» **PROVIDED DATA**

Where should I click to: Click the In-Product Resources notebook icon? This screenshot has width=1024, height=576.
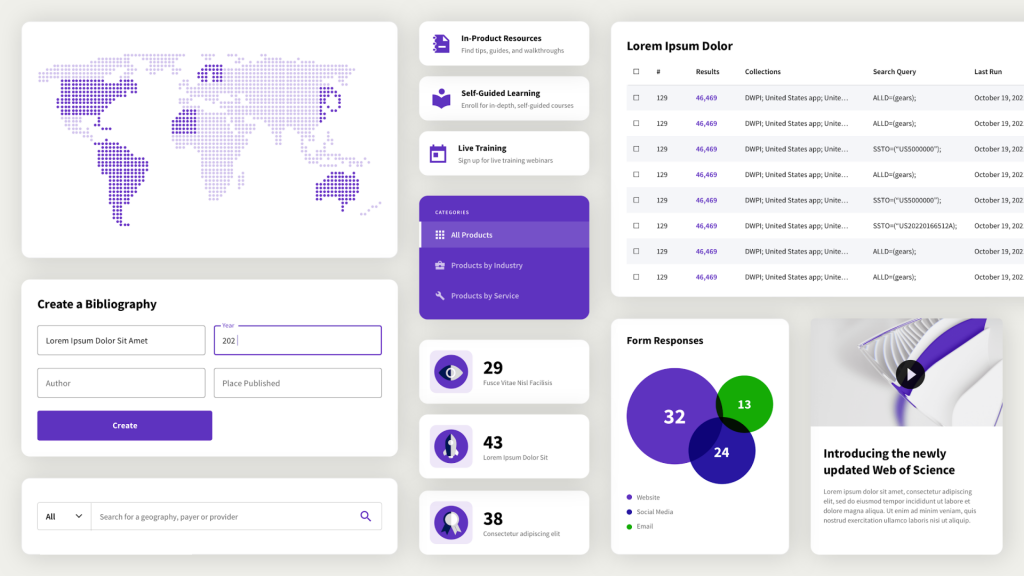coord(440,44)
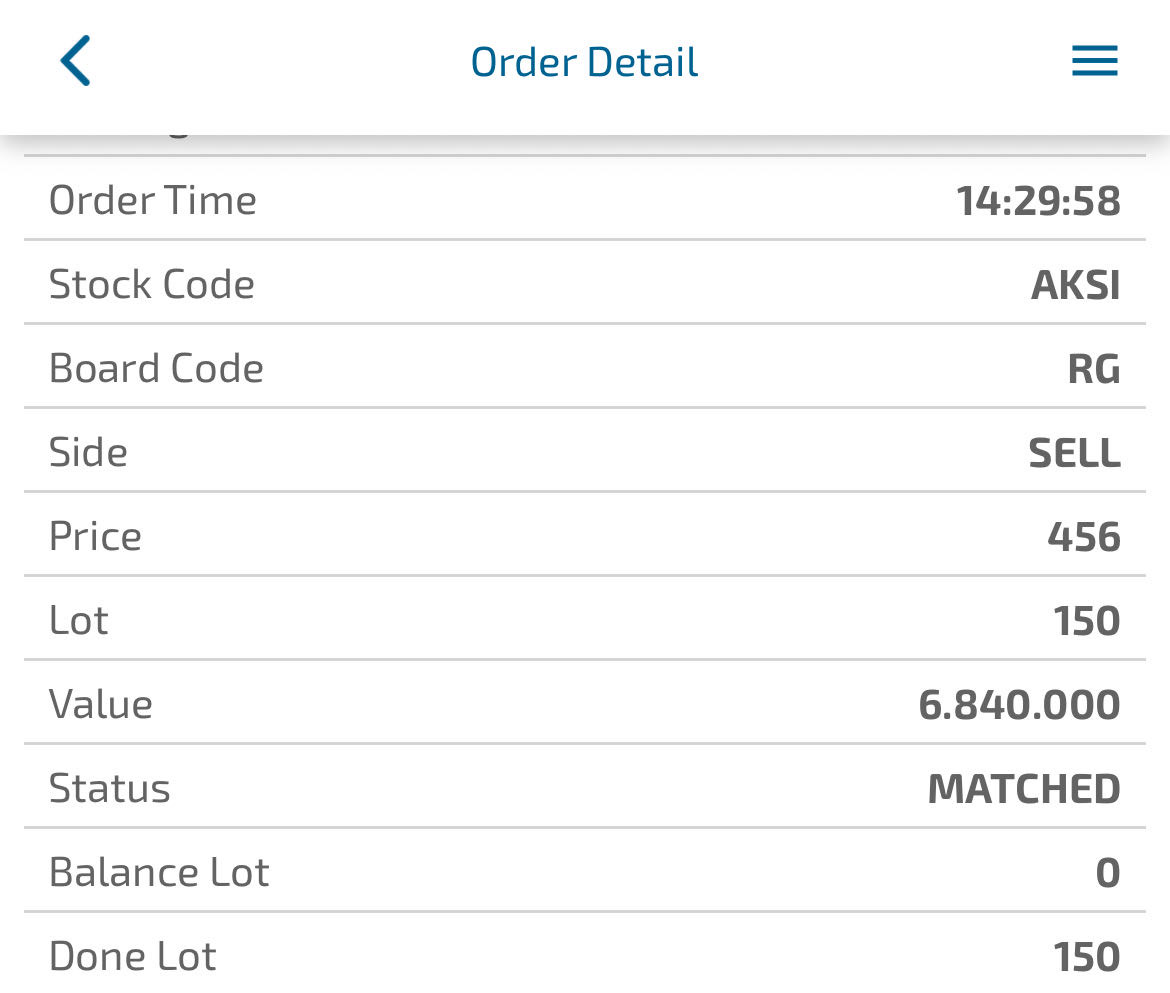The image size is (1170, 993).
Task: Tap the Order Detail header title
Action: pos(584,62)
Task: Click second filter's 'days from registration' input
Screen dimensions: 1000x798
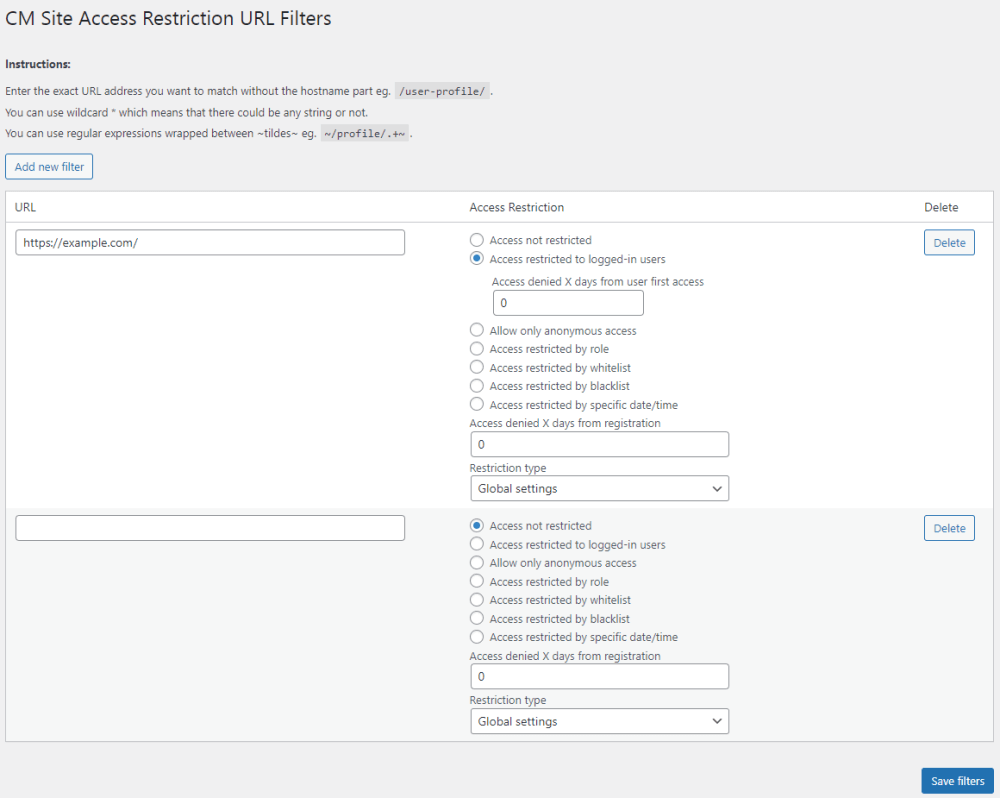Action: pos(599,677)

» **THE TASK**
Return every record exactly, without the pictures.

» **EXPECTED OUTPUT**
Where should I click to: Click the In-Product Resources notebook icon? This screenshot has width=1024, height=576.
coord(440,44)
The image size is (1170, 993).
Task: Tap the Order Detail header title
Action: pos(584,62)
Task: Click second filter's 'days from registration' input
Screen dimensions: 1000x798
Action: pos(599,677)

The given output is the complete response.